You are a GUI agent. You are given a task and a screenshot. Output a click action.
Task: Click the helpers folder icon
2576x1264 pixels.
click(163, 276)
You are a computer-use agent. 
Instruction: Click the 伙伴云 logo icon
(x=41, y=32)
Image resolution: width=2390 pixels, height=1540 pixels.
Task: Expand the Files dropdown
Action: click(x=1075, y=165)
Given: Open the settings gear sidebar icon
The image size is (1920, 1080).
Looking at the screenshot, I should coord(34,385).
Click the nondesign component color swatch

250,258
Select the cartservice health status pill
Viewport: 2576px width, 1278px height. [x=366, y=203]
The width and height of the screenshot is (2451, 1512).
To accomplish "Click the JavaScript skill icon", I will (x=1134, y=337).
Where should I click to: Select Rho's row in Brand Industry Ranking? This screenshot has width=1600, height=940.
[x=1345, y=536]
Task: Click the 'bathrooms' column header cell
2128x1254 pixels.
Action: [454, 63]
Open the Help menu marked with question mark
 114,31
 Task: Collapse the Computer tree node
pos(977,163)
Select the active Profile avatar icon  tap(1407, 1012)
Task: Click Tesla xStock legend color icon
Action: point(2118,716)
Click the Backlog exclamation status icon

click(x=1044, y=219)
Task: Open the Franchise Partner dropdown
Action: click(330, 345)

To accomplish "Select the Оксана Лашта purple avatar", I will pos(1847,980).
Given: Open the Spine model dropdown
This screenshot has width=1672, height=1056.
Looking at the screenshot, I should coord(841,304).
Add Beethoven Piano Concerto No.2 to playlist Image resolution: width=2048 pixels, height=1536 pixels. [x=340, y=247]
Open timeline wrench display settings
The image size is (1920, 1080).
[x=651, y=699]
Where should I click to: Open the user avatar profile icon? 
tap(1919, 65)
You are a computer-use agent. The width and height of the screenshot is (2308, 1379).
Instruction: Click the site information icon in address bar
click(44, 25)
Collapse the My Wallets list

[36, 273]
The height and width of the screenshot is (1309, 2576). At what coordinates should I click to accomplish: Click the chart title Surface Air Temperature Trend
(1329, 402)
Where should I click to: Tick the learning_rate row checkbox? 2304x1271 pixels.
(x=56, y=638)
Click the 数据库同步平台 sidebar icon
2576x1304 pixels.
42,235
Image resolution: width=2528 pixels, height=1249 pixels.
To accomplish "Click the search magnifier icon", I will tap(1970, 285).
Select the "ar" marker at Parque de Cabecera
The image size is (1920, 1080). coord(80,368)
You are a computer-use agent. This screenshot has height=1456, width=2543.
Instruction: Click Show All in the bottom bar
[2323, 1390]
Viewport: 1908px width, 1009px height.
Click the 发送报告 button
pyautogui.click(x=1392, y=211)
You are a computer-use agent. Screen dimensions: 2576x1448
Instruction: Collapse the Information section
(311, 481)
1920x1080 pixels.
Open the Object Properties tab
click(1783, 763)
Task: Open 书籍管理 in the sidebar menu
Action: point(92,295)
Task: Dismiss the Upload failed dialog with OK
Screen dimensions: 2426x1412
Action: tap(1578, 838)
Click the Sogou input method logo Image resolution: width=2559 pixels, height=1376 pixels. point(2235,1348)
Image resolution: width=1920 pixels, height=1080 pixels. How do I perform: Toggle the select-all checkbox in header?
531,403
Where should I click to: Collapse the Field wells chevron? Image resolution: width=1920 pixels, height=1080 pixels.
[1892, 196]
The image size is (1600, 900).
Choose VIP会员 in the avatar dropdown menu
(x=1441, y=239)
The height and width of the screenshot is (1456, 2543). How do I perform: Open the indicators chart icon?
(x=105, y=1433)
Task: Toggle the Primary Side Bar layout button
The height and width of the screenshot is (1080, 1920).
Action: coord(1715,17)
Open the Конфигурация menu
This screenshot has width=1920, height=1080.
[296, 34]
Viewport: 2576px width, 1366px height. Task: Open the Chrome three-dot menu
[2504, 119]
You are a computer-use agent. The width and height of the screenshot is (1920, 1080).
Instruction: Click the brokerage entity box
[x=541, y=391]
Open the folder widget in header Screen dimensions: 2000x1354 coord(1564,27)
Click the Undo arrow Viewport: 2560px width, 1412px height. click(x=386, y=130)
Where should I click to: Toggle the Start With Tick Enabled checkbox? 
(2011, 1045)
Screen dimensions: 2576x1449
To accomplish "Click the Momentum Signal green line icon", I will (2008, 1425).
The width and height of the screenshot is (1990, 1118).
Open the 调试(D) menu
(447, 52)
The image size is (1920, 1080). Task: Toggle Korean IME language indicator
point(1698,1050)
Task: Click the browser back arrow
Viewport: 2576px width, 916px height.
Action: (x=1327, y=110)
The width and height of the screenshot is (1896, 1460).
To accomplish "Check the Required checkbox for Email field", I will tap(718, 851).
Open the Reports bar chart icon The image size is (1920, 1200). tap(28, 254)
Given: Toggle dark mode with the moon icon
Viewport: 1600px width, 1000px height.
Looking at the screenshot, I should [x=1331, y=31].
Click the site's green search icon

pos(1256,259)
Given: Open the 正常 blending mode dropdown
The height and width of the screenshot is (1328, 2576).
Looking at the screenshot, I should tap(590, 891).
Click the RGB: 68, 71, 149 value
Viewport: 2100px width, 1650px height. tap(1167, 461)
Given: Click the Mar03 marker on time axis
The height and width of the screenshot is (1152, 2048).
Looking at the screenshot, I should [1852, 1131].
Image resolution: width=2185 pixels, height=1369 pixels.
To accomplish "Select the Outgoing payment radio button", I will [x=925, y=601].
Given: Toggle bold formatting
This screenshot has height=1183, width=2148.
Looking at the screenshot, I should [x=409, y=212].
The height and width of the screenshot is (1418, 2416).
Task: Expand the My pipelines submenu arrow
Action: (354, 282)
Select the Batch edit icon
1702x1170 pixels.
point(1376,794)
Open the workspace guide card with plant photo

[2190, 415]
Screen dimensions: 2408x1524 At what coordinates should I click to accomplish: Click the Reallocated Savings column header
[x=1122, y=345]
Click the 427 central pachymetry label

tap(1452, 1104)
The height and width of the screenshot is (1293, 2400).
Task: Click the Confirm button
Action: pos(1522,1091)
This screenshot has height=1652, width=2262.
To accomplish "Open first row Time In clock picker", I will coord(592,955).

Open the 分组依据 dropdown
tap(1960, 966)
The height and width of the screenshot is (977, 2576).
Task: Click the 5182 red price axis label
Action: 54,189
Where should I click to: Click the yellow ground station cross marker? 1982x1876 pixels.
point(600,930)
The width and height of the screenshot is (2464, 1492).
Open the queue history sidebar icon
□ □ □ □
» About this task
Write out the entries above once more, without altering anything.

» Response area
You are a GUI agent. You are given a task and a screenshot. Output a click action.
Task: Click the helpers folder icon
2576x1264 pixels.
click(163, 276)
You are a computer-use agent. 
Instruction: Click the 伙伴云 logo icon
(x=41, y=32)
Image resolution: width=2390 pixels, height=1540 pixels.
Task: Expand the Files dropdown
Action: click(x=1075, y=165)
Given: Open the settings gear sidebar icon
The image size is (1920, 1080).
Looking at the screenshot, I should coord(34,385).
Click the nondesign component color swatch

250,258
Select the cartservice health status pill
Viewport: 2576px width, 1278px height. [x=366, y=203]
The width and height of the screenshot is (2451, 1512).
To accomplish "Click the JavaScript skill icon", I will (x=1134, y=337).
Where should I click to: Select Rho's row in Brand Industry Ranking? This screenshot has width=1600, height=940.
[x=1345, y=536]
Task: Click the 'bathrooms' column header cell
2128x1254 pixels.
Action: [454, 63]
Open the Help menu marked with question mark
 114,31
 Task: Collapse the Computer tree node
pos(977,163)
Select the active Profile avatar icon  tap(1407, 1012)
Task: Click Tesla xStock legend color icon
Action: point(2118,716)
Click the Backlog exclamation status icon

click(x=1044, y=219)
Task: Open the Franchise Partner dropdown
Action: click(330, 345)

To accomplish "Select the Оксана Лашта purple avatar", I will pos(1847,980).
Given: Open the Spine model dropdown
This screenshot has width=1672, height=1056.
Looking at the screenshot, I should coord(841,304).
Add Beethoven Piano Concerto No.2 to playlist Image resolution: width=2048 pixels, height=1536 pixels. [x=340, y=247]
Open timeline wrench display settings
The image size is (1920, 1080).
[x=651, y=699]
Where should I click to: Open the user avatar profile icon? 
tap(1919, 65)
You are a computer-use agent. The width and height of the screenshot is (2308, 1379).
Instruction: Click the site information icon in address bar
click(44, 25)
Collapse the My Wallets list

[36, 273]
The height and width of the screenshot is (1309, 2576). At what coordinates should I click to accomplish: Click the chart title Surface Air Temperature Trend
(1329, 402)
Where should I click to: Tick the learning_rate row checkbox? 2304x1271 pixels.
(x=56, y=638)
Click the 数据库同步平台 sidebar icon
2576x1304 pixels.
42,235
Image resolution: width=2528 pixels, height=1249 pixels.
To accomplish "Click the search magnifier icon", I will tap(1970, 285).
Select the "ar" marker at Parque de Cabecera
The image size is (1920, 1080). coord(80,368)
You are a computer-use agent. This screenshot has height=1456, width=2543.
Instruction: Click Show All in the bottom bar
[2323, 1390]
Viewport: 1908px width, 1009px height.
Click the 发送报告 button
pyautogui.click(x=1392, y=211)
You are a computer-use agent. Screen dimensions: 2576x1448
Instruction: Collapse the Information section
(311, 481)
1920x1080 pixels.
Open the Object Properties tab
click(1783, 763)
Task: Open 书籍管理 in the sidebar menu
Action: point(92,295)
Task: Dismiss the Upload failed dialog with OK
Screen dimensions: 2426x1412
Action: tap(1578, 838)
Click the Sogou input method logo Image resolution: width=2559 pixels, height=1376 pixels. point(2235,1348)
Image resolution: width=1920 pixels, height=1080 pixels. How do I perform: Toggle the select-all checkbox in header?
531,403
Where should I click to: Collapse the Field wells chevron? Image resolution: width=1920 pixels, height=1080 pixels.
[1892, 196]
The image size is (1600, 900).
Choose VIP会员 in the avatar dropdown menu
(x=1441, y=239)
The height and width of the screenshot is (1456, 2543). How do I perform: Open the indicators chart icon?
(x=105, y=1433)
Task: Toggle the Primary Side Bar layout button
The height and width of the screenshot is (1080, 1920).
Action: coord(1715,17)
Open the Конфигурация menu
This screenshot has width=1920, height=1080.
[296, 34]
Viewport: 2576px width, 1366px height. Task: Open the Chrome three-dot menu
[2504, 119]
You are a computer-use agent. The width and height of the screenshot is (1920, 1080).
Instruction: Click the brokerage entity box
[x=541, y=391]
Open the folder widget in header Screen dimensions: 2000x1354 coord(1564,27)
Click the Undo arrow Viewport: 2560px width, 1412px height. click(x=386, y=130)
Where should I click to: Toggle the Start With Tick Enabled checkbox? 
(2011, 1045)
Screen dimensions: 2576x1449
To accomplish "Click the Momentum Signal green line icon", I will (2008, 1425).
The width and height of the screenshot is (1990, 1118).
Open the 调试(D) menu
(447, 52)
The image size is (1920, 1080). Task: Toggle Korean IME language indicator
point(1698,1050)
Task: Click the browser back arrow
Viewport: 2576px width, 916px height.
Action: (x=1327, y=110)
The width and height of the screenshot is (1896, 1460).
To accomplish "Check the Required checkbox for Email field", I will tap(718, 851).
Open the Reports bar chart icon The image size is (1920, 1200). tap(28, 254)
Given: Toggle dark mode with the moon icon
Viewport: 1600px width, 1000px height.
Looking at the screenshot, I should [x=1331, y=31].
Click the site's green search icon

pos(1256,259)
Given: Open the 正常 blending mode dropdown
The height and width of the screenshot is (1328, 2576).
Looking at the screenshot, I should tap(590, 891).
Click the RGB: 68, 71, 149 value
Viewport: 2100px width, 1650px height. tap(1167, 461)
Given: Click the Mar03 marker on time axis
The height and width of the screenshot is (1152, 2048).
Looking at the screenshot, I should [1852, 1131].
Image resolution: width=2185 pixels, height=1369 pixels.
To accomplish "Select the Outgoing payment radio button", I will [x=925, y=601].
Given: Toggle bold formatting
This screenshot has height=1183, width=2148.
Looking at the screenshot, I should [x=409, y=212].
The height and width of the screenshot is (1418, 2416).
Task: Expand the My pipelines submenu arrow
Action: (354, 282)
Select the Batch edit icon
1702x1170 pixels.
point(1376,794)
Open the workspace guide card with plant photo

[2190, 415]
Screen dimensions: 2408x1524 At what coordinates should I click to accomplish: Click the Reallocated Savings column header
[x=1122, y=345]
Click the 427 central pachymetry label

tap(1452, 1104)
The height and width of the screenshot is (1293, 2400).
Task: Click the Confirm button
Action: pos(1522,1091)
This screenshot has height=1652, width=2262.
To accomplish "Open first row Time In clock picker", I will coord(592,955).

Open the 分组依据 dropdown
tap(1960, 966)
The height and width of the screenshot is (977, 2576).
Task: Click the 5182 red price axis label
Action: 54,189
Where should I click to: Click the yellow ground station cross marker? 1982x1876 pixels.
point(600,930)
The width and height of the screenshot is (2464, 1492).
Open the queue history sidebar icon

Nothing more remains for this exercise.